A short story titled “The Tiger and The Traveler,” tells the tale of villagers who set a trap, catch a tiger and place him in a cage. They put the cage by the side of a main road so that all people passing by can see the wicked tiger who had attacked the villagers, and killed both cattle and children. This put the tiger in a bad position: he was not provided with food or water, even though he very politely requested each from everyone who passed by the cage. He also asked (politely again) to be released, promising that he would not take the life of his rescuer. Nobody in the village believed the wily tiger and not one person even considered releasing him.

Eventually, a kind traveler stopped to listen to the tiger’s story and agreed to help him, after clarifying that once released, the tiger would not attempt to dispatch him. However, once freed from the cage, the tiger desired only to kill and devour his rescuer.
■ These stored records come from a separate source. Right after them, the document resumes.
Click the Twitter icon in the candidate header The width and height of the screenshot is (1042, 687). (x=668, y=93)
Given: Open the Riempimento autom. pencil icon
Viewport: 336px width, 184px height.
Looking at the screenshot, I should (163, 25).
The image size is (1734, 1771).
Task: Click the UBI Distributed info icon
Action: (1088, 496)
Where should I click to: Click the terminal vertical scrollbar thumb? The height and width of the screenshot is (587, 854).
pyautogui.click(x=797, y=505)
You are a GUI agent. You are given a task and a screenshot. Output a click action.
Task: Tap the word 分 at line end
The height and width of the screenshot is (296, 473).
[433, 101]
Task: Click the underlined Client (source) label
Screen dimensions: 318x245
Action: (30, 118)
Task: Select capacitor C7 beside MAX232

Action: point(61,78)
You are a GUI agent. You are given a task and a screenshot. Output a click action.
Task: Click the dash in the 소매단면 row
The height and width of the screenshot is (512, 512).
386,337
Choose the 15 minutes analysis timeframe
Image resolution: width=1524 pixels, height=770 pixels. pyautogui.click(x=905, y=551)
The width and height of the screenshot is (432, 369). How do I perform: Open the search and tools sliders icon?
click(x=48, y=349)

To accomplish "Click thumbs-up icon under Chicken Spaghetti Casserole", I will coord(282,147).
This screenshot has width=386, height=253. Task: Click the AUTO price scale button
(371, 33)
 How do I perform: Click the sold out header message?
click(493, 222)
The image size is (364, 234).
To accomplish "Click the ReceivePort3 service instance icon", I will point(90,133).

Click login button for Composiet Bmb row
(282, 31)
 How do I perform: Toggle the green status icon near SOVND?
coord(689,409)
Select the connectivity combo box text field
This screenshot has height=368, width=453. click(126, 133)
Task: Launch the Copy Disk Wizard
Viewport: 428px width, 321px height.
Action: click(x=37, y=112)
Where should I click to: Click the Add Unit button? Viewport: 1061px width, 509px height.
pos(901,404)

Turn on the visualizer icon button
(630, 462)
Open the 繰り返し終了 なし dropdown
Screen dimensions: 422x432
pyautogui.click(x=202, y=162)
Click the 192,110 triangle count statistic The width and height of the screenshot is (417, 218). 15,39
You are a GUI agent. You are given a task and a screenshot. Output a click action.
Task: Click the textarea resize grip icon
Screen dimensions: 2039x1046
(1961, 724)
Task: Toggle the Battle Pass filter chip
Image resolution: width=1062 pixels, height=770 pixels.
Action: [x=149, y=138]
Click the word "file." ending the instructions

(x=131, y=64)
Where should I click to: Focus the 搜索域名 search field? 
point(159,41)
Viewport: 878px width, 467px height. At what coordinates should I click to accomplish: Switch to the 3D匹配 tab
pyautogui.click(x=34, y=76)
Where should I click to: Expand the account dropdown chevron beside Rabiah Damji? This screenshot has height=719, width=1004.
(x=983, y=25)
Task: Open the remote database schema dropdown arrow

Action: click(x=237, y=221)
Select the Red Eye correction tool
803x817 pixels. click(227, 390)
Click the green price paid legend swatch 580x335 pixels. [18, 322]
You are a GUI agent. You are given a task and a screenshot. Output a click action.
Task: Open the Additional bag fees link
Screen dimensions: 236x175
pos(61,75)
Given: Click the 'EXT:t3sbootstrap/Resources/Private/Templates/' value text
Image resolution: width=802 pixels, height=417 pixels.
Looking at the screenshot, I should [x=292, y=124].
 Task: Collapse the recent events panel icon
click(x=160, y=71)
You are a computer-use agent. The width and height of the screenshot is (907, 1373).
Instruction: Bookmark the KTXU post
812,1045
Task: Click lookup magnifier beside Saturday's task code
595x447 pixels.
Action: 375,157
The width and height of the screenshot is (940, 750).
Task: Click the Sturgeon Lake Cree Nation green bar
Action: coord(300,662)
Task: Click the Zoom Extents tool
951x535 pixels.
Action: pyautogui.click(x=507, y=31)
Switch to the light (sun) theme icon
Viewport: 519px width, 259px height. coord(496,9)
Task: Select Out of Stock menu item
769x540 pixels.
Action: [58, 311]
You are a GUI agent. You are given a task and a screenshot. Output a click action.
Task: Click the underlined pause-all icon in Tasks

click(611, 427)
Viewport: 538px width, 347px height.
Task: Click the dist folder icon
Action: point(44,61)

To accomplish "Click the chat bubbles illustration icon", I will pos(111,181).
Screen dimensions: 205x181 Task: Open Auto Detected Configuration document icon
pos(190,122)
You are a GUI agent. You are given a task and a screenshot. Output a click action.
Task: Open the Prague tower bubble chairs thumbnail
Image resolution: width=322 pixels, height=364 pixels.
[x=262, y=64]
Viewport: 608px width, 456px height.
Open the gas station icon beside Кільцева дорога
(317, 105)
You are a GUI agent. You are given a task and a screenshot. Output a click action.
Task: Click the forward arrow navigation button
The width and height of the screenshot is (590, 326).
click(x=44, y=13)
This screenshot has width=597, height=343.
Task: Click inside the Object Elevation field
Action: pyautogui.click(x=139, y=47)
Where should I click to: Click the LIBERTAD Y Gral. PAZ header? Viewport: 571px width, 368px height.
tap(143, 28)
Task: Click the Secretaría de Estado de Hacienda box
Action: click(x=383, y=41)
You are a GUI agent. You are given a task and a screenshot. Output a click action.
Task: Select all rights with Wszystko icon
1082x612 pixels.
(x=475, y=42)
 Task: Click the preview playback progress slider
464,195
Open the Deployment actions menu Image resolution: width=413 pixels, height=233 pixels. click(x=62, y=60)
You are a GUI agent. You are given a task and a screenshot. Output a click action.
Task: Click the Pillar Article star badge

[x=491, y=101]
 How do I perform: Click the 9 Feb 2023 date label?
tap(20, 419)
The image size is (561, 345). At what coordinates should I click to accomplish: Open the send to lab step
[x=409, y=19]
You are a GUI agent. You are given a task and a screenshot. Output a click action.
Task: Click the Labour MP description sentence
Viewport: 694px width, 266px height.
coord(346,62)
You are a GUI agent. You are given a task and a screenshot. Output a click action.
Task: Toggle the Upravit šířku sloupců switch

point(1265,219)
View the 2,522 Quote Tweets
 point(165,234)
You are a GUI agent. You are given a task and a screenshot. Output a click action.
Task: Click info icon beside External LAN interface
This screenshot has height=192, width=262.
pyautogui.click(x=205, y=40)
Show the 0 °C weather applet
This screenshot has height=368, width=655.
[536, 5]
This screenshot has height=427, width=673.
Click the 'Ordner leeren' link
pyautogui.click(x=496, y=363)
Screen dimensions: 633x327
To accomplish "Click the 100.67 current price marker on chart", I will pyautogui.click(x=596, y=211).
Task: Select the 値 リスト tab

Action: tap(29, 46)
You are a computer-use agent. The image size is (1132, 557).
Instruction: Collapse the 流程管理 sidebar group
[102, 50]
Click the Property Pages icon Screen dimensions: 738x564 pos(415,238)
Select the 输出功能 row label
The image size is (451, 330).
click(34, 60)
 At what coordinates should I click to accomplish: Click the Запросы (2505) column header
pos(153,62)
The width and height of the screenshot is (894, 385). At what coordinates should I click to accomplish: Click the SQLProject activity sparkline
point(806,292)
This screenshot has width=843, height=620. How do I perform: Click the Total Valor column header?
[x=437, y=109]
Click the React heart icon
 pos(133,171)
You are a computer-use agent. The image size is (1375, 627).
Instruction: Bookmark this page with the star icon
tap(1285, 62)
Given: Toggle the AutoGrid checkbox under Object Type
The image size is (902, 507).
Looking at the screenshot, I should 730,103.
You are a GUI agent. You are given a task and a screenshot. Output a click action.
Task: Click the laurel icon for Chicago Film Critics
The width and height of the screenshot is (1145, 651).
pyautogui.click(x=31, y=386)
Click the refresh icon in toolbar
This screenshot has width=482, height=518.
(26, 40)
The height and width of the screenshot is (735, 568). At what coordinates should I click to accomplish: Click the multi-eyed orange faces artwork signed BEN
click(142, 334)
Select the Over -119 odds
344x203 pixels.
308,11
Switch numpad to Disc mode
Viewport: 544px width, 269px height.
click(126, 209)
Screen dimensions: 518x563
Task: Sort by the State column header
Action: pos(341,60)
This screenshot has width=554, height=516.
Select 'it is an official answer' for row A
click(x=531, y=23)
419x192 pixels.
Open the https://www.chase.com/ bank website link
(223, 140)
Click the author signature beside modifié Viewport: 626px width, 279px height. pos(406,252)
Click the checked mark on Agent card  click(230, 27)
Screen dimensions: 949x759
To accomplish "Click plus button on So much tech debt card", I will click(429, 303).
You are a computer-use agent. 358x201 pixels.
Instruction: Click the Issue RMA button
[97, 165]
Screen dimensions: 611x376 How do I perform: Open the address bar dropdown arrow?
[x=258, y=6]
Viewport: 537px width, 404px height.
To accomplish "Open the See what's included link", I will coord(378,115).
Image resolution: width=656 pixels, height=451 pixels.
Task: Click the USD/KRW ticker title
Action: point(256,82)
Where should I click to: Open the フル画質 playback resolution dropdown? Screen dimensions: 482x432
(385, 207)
The traveler pleaded for his life, reminding the great predator of his promise to spare him. The tiger refused to listen, saying only that he was very hungry and man was his natural prey.

A fox that was passing by the cage heard the entire exchange, and wondered aloud whether such a big tiger could possibly fit into such a small cage. The tiger took offense that his story of cruel confinement was questioned and resolved to demonstrate his prior captivity. He quickly entered the cage, but when the tiger turned to show that he had won the argument, the sly fox closed the door behind him. The traveler had learned a very valuable lesson, and left with both his life and the fox for safer provinces.

On February 6, 2018 authorities were called to a farm in the northeast part of Scotland belonging to Bruce Grubb, because the owner thought he saw a jungle cat lurking in his cow shed. Mr. Grubb immediately called the police and officers arrived on scene, but cautiously remained in their vehicles to determine the best strategy for dealing with a tiger. The police also checked with a local wildlife park to see if there might be an escaped tiger terrorizing the countryside. Mr. Grubb stated that he got quite a scare when he saw the big cat, and was worried that a predator this size would kill all of his cows before the police successfully terminated it. Pictures of the resting tiger were sent to the police control room, and an expert sergeant confirmed that the predator was real.

However, after a 45-minute armed standoff with the alleged beast, Grubb inched closer in his truck, only to find that the animal was in fact a large stuffed toy. Mr. Grubb was hosting a small housewarming party at the time, and denied that alcohol impaired his judgement in any way. He stated that he was “stone cold sober” because he had nearly 200 pregnant cows in the barn, all due to calve at any moment. Mr. Grubb claimed he did not know who placed the stuffed tiger in the barn, but assumed it was a joke.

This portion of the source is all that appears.